Further health problems appeared in the late 1980’s. Sister Wilhelmina suffered then from poor circulation and heart trouble. With each crisis it was harder for her to ‘bounce back’, but somehow she did. Even the loss of one leg in May, 1987, slowed her down only until she was able to accustom her self to getting about in a mechanized wheelchair. There was increasing concern for her in the difficult days just before the amputation. Her response to inquiries was, “I have just taken up a new ministry – suffering. You know how everyone likes a new ministry once in a while.” Her courage was an inspiration to all. The missionary Sisters wrote from Peru, “Your example really helps us to accept the crosses which God puts in our path.”
As often as she was able, Sister Wilhelmina went by handicapped bus to Providence Manor to be with her brother, Father Gerald, in his retirement there. She was bereft of him in December, 1987. Another death that was also very difficult for her to bear was that of Sister Carol Cornish in January, 1989. Sister Carol had lovingly supported Sister, as only another amputee-wheelchair user would be able to do.
Sister Wilhelmina filled all her days with a pretty full round of activities, following a specific time-table which she had worked out in order to accomplish as much as her strength would allow. She put in relief time at the switchboard, helped to prepare materials for mailing in the communications office, wheeled around the dining room in her “Cadillac” after supper arranging a card game, produced beautiful handcrafts, and loved to chat and “catch up on the news” with her many visitors.
April 13, 1989, was no different. About 9:00 p.m., the evening’s card game being finished, she retired to her room. There, alone, she suffered a fatal heart attack. When the nurses discovered her, nothing could be done except to summon Father Wm. Steacy, CSsR, who gave her the final anointing.

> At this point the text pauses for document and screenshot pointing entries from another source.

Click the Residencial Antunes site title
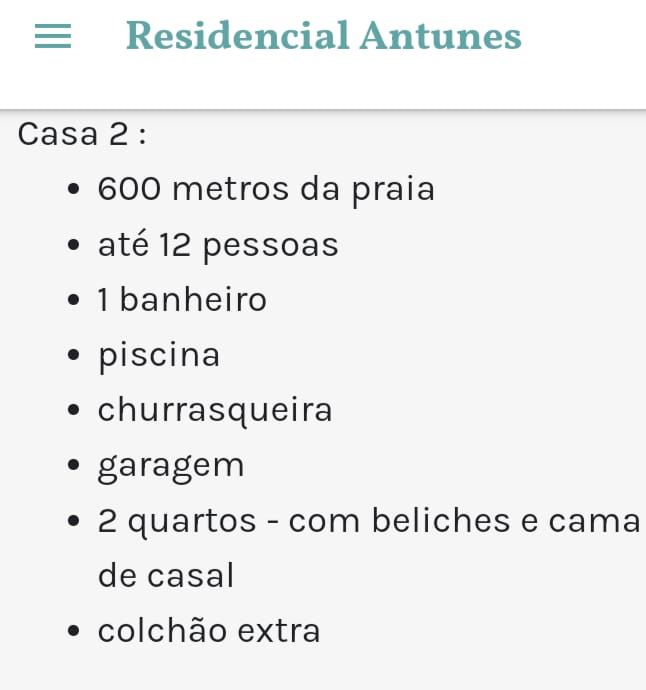Viewport: 646px width, 690px height. coord(323,37)
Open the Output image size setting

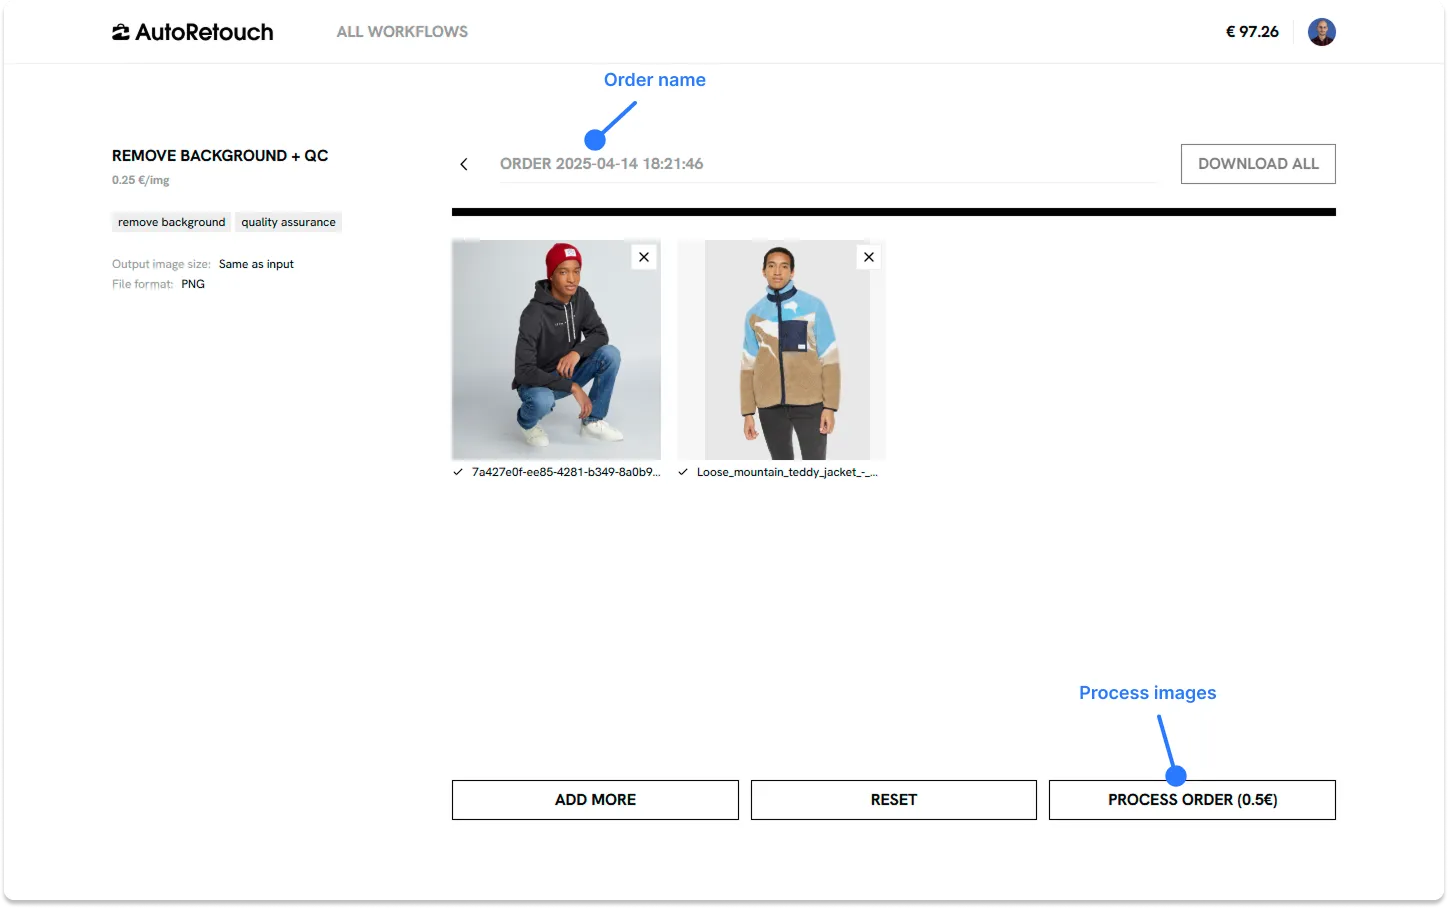coord(256,263)
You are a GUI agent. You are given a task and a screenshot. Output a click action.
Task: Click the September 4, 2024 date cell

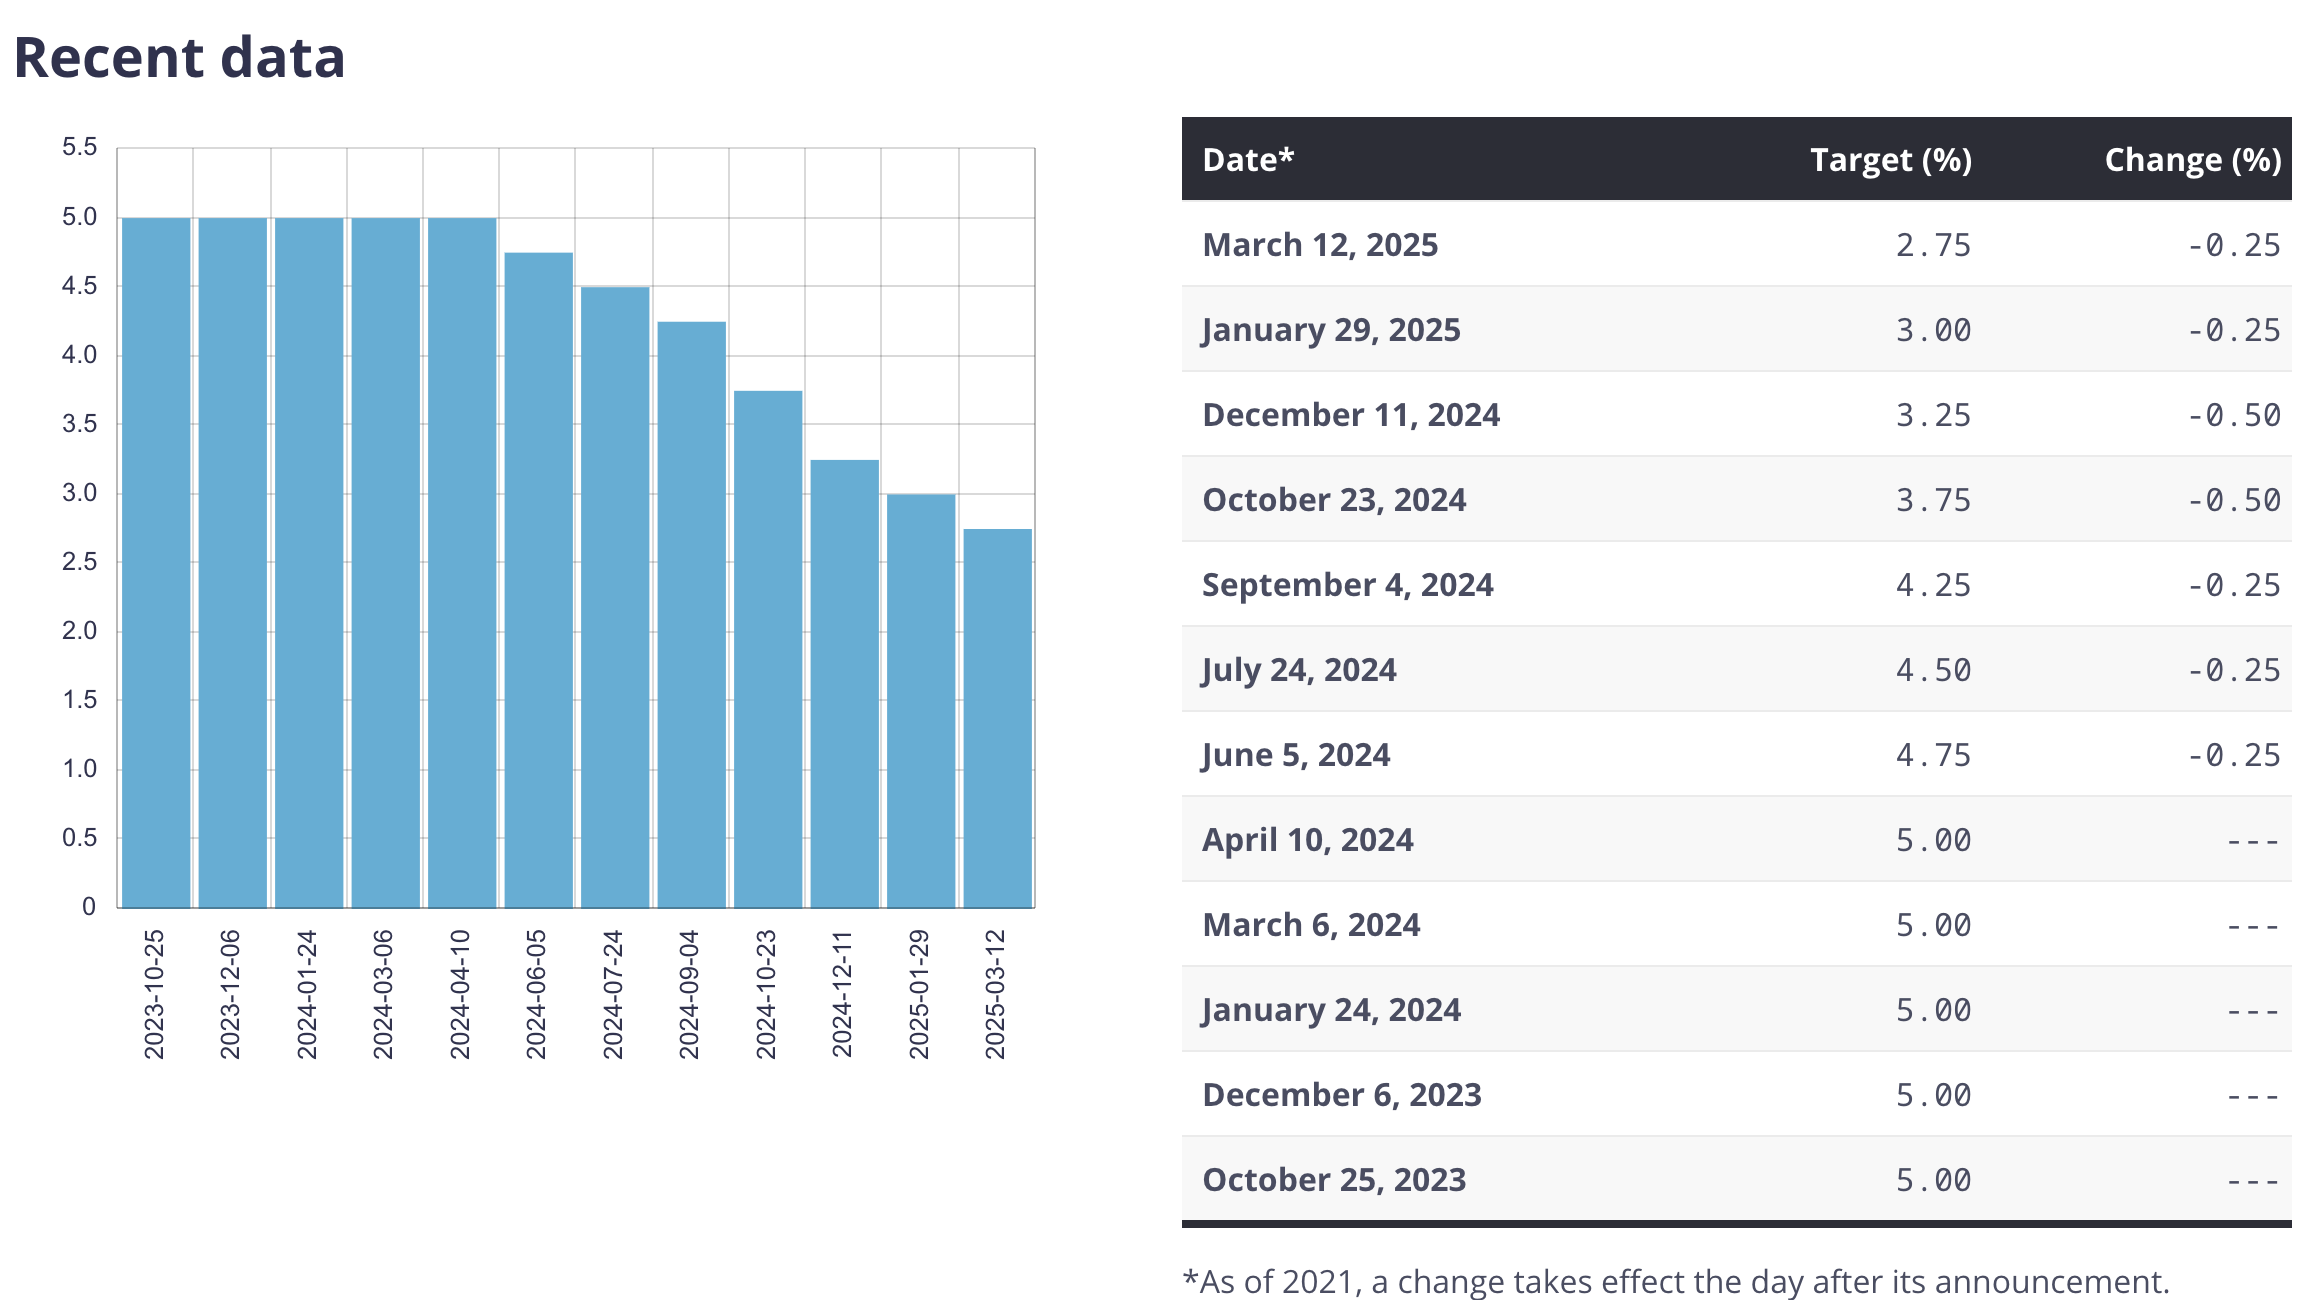(x=1347, y=585)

The funeral Mass on April 18 at Providence Motherhouse was celebrated by His Grace Archbishop J. L. Wilhelm, together with the Vicar General of Kingston Archdiocese, Reverent T. Raby and fifteen priests. Monsignor J. G. Hanley, in the homily, reviewed the place of music in scripture and liturgy. He gave thanks to God for Sister Wilhelmina’s talent and virtue and joined his voice to Shakespeare’s praying, “If music be the food of love, play on!” The interment was in St. Mary’s Cemetery, Kingston.
When Sister Wilhelmina O’Hearn gave the thank you address on behalf of the Jubilarians of 1986, her concluding words were: “Continue please, to pray for us that we may ever be true to our spouse and faithful to our community, whatever be the miles we have to travel.”
Now that she had covered the last mile, the words of Sister Gertrude Casey’s poem of tribute, are a very fitting reply:
“We marvel at the way you kept going to your duties to the very last day.
You surely didn’t bury your talents. ‘God reward you’ is all we can say.”